My Lords, it is a pleasure to follow the noble Lord, Lord Bruce of Bennachie, who spoke with his customary clarity. I, too, congratulate the noble Lord, Lord Lisvane, on securing this important debate.

I shall make just two points. The first concerns arrangements for intergovernmental relations in our union. Our intergovernmental arrangements are completely out of date. The governing document is a 60-page memorandum of understanding dated October 2013. Our Constitution Committee produced a report, Inter-governmental Relations in the United Kingdom, in March 2015 and made many recommendations. It produced a second report, The Union and Devolution, in May 2016 and made further recommendations. The Government’s response to the first report turned up only in January 2017. In the meantime, nothing has happened to the memorandum of understanding, yet since it was published in October 2013, we have had the Scottish referendum, the Scotland Act 2016, the Wales Act 2017 and now Brexit. The landscape has changed and is changing further. Much more power over many more areas resides with devolved structures, yet the Government have not followed up and have ignored the compelling reports of the Constitution Committee.

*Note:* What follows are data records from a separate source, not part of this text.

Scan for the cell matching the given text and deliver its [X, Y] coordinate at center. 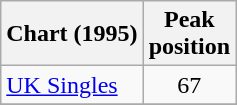
UK Singles [72, 85]
67 [189, 85]
Peakposition [189, 34]
Chart (1995) [72, 34]
Return [X, Y] of the center of cell containing provided text 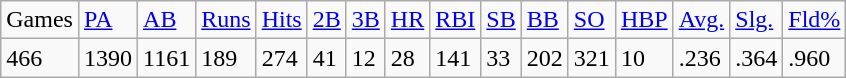
202 [544, 58]
Avg. [702, 20]
.236 [702, 58]
466 [40, 58]
1161 [167, 58]
RBI [456, 20]
28 [407, 58]
HBP [644, 20]
41 [326, 58]
PA [108, 20]
.960 [814, 58]
.364 [756, 58]
HR [407, 20]
3B [366, 20]
SO [592, 20]
12 [366, 58]
141 [456, 58]
Runs [226, 20]
AB [167, 20]
Games [40, 20]
274 [282, 58]
Hits [282, 20]
321 [592, 58]
2B [326, 20]
33 [501, 58]
1390 [108, 58]
Fld% [814, 20]
189 [226, 58]
Slg. [756, 20]
SB [501, 20]
10 [644, 58]
BB [544, 20]
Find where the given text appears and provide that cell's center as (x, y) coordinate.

This failure to engage in a calculated reconstruction of how intergovernmental relations work in the union is a very risky omission and action is needed. Can the Minister tell us what is happening and what the timetable is for having new arrangements?

My second point concerns inter-parliamentary arrangements in our union. The EU Select Committee’s July 2017 report Brexit: Devolution concluded that there was a need for more inter-parliamentary dialogue and co-operation. For Brexit, we recommended regular joint meetings between the relevant committees with responsibility for Brexit-related issues in the Scottish Parliament, the Welsh and Northern Ireland Assemblies, and of course at Westminster. We recommended that these take place for the duration of the Brexit negotiations. We went on to say, at paragraph 298:

“In the longer term, we also see a need for a strengthened forum for interparliamentary dialogue within the post-Brexit United Kingdom”.

The Interparliamentary Forum on Brexit was established as a direct result of these recommendations. The forum brings together the chairs of the committees scrutinising Brexit-related issues in Westminster and the devolved Administrations. In the House of Lords, this includes the EU Select Committee, the Constitution Committee, the Delegated Powers Committee, and the Secondary Legislation Scrutiny Committee. Representatives of the Northern Ireland Assembly of course cannot attend but officials come as observers. The forum has met five times so far and is meeting for a sixth today, here in the House of Lords as we speak. Those at the forum, whatever their views on the union or on Brexit, come together to discuss the Brexit process and the implications for the devolution settlement that flow from it. Participants have been clear that the combination of interesting agendas and the ability to meet and discuss matters with opposite numbers has been most valuable. Today it will discuss the Brexit developments of the past few days and will meet the Minister for the Constitution, Chloe Smith, to discuss intergovernmental relations.

In closing I ask the Minister my second question: does he regard this as a heathy development? Does he think it is a possible template for a necessary formal inter-parliamentary strand of the UK’s devolved structure?